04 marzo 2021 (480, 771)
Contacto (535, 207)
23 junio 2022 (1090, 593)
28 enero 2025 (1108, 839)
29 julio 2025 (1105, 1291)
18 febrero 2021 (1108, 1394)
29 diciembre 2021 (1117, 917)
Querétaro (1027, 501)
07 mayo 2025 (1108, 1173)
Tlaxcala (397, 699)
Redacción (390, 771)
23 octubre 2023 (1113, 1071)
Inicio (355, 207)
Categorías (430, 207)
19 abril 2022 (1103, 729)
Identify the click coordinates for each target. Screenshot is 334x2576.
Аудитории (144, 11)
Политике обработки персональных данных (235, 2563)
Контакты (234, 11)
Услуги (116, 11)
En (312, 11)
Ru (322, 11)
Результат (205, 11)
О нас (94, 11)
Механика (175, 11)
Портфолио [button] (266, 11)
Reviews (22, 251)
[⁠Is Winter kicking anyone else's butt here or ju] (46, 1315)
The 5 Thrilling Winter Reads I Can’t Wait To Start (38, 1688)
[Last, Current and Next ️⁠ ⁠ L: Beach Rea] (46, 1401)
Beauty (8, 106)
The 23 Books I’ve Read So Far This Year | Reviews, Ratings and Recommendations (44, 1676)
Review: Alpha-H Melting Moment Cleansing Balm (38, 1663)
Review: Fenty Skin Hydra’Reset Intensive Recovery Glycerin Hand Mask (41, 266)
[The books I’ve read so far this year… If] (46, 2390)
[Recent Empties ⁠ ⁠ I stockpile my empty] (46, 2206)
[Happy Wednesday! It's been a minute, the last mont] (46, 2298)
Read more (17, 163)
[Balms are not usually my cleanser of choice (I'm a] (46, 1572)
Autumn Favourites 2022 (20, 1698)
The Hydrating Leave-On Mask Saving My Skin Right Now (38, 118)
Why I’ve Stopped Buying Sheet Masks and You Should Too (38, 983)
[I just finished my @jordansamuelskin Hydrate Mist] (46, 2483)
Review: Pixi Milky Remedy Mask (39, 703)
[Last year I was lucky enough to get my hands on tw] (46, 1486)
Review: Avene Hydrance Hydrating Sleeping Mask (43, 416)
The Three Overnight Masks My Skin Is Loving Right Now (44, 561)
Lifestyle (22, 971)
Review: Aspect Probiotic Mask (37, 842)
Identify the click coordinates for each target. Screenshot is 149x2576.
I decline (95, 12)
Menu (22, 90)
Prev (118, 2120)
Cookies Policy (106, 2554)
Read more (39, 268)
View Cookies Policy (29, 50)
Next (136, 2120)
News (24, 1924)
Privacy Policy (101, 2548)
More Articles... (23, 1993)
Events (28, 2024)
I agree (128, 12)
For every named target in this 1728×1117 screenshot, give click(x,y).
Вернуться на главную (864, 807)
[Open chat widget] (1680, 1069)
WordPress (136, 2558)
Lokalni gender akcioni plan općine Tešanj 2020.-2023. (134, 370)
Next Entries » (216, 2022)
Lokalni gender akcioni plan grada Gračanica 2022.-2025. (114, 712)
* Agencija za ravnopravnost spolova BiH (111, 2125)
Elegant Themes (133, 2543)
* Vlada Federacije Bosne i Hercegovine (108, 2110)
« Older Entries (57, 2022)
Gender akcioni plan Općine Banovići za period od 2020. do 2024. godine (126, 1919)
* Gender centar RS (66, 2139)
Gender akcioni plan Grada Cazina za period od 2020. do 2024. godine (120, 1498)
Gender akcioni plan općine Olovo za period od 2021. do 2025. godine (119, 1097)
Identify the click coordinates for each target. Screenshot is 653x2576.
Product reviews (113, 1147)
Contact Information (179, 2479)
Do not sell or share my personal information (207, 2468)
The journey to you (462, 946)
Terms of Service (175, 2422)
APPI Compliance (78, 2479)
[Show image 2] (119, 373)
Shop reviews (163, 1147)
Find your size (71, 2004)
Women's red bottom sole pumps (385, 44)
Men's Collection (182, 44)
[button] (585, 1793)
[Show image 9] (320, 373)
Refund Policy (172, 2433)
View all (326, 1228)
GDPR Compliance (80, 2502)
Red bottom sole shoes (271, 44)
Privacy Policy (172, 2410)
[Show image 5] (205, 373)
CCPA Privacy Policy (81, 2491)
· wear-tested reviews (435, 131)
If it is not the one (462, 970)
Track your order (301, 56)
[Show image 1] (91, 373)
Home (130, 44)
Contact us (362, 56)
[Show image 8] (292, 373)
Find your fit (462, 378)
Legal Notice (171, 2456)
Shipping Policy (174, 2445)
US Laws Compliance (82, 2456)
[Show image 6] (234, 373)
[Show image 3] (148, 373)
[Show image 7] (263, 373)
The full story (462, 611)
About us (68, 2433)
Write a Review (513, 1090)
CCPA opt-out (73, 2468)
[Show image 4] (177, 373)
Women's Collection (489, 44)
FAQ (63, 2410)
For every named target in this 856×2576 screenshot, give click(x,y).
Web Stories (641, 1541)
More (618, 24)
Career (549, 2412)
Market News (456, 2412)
::::::::::
> _Instructions for the task_: Identify every line in the material above that contains the string "Women" and copy each of those lines.

> _Answer for this exercise_:
Women's red bottom sole pumps (385, 44)
Women's Collection (489, 44)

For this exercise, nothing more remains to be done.